DHCP Policies using PowerShell
The DHCP server role in Windows Server® 2012 introduces DHCP Policies also referred as Policy Based Assignment (PBA), a feature that enables users to create policies at scope or server level for assigning IPv4 addresses and options to DHCP clients based on attributes like Vendor Class, User Class, MAC Address etc. The DHCP Policies blog discusses various scenarios where policies can come in handy.

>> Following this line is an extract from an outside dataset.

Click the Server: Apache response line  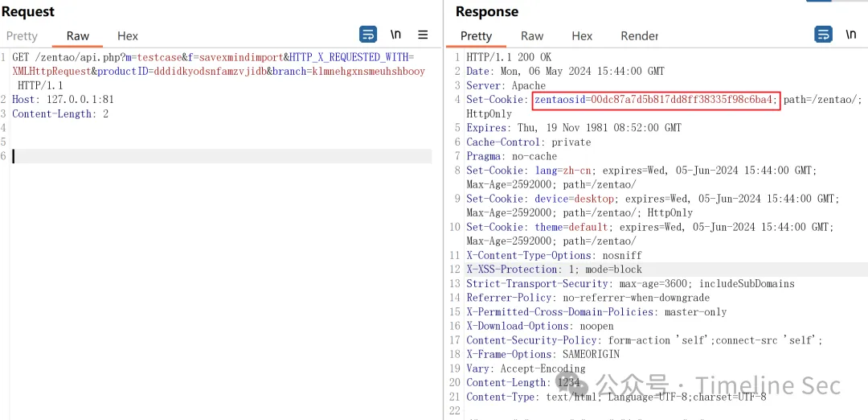pos(506,86)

Policies can be configured at server and scope levels using either DHCP server MMC or PowerShell. This post discusses configuring policies using DHCP PowerShell. Below is a list of DHCP PowerShell cmdlets provided for configuring and monitoring policies:
4) Add–DhcpServerv4PolicyIpRange
5) Get–DhcpServerv4PolicyIpRange
6) Remove–DhcpServerv4PolicyIpRange
8) Get- DhcpServerv4OptionValue
9) Set-DhcpServerv4OptionValue
Apart from these, there are non-policy specific cmdlets of Add-DhcpServerv4Scope , Set–DhcpServerv4Scope, Set-DhcpServerSetting , Get-DhcpServerV4Scope and Get-DhcpServerSetting, which can be used for activating/deactivating PBA on the DHCP server or individual DHCP scopes.
Policy Grammar
To understand the usage of these cmdlets, let us understand the structure of a policy and its representation in PowerShell. A policy is composed of conditions that a DHCP client must satisfy for the policy to be applicable. It also contains specific IP ranges (optional and available only for scope level policies) and specific DHCP options which are to be used while assigning leases and options to such clients.

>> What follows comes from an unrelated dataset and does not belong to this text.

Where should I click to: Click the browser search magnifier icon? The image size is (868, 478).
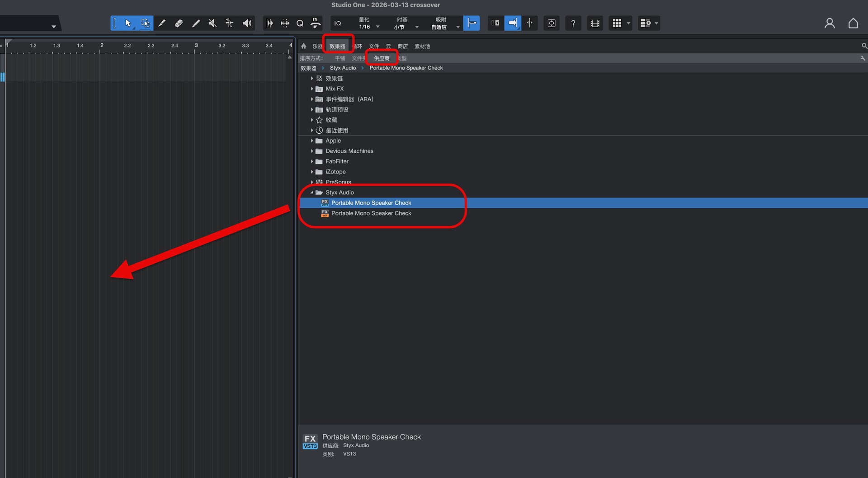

A condition is normally represented as a criterion or an expression. A criterion consists of an attribute, an operator and the value of the attribute.
criterion = <attribute> <operator> <value>
An attribute is an identifier of the DHCP client. The following are the attributes supported in PBA:
1) Vendor Class
2) User Class
3) Mac Address
4) Client ID
5) Relay Agent Information (and its sub-options)
- Relay Agent Information
- Agent Circuit ID
- Agent Remote ID
- Subscriber ID
If the administrator wishes to assign leases from a specific IP address range to the DHCP clients belonging to a particular system vendor, he/she can do so by creating a policy specifying a criterion for the attribute of Vendor Class. Similarly, by using the MAC Address attribute, an administrator can configure policies that would be applicable to clients with a particular MAC Address prefix.

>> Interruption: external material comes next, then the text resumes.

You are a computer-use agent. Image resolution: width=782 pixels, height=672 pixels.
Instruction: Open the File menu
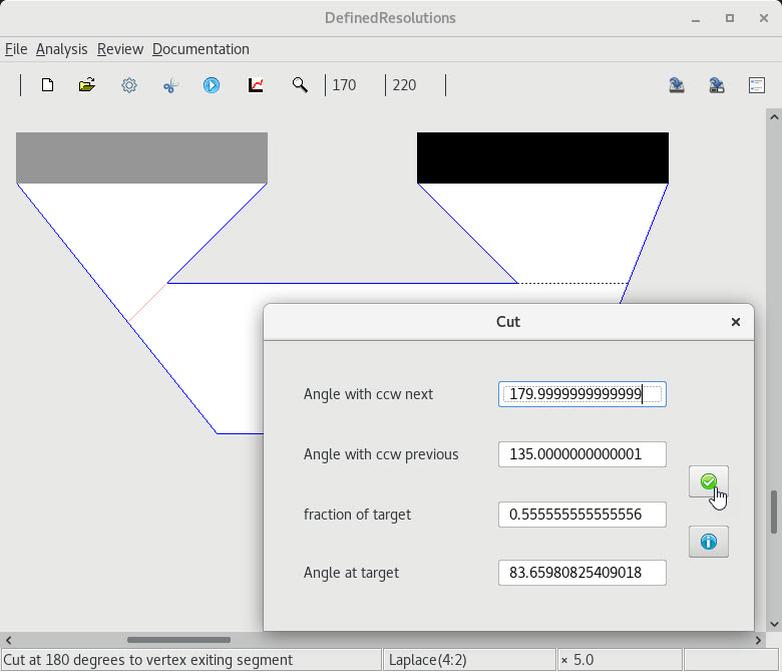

The administrator can also configure criterions where an attribute, say a MAC Address, is not equal to a certain value or begins with a certain value. This can be achieved by using Not Equals and Begins With operators respectively. The permissible operators are:
1) Equals ( <attribute> EQ <value> )
2) Not Equals ( <attribute> NE <value> ))
3) Begins With ( <attribute> EQ <value>* ))
4) Not Begins With ( <attribute> NE <value>* ))
Criterion for a policy that is intended to be applied to all clients belonging to a particular set of user classes (all of which share a common prefix - LAB) would look like MacAddress EQ LAB* .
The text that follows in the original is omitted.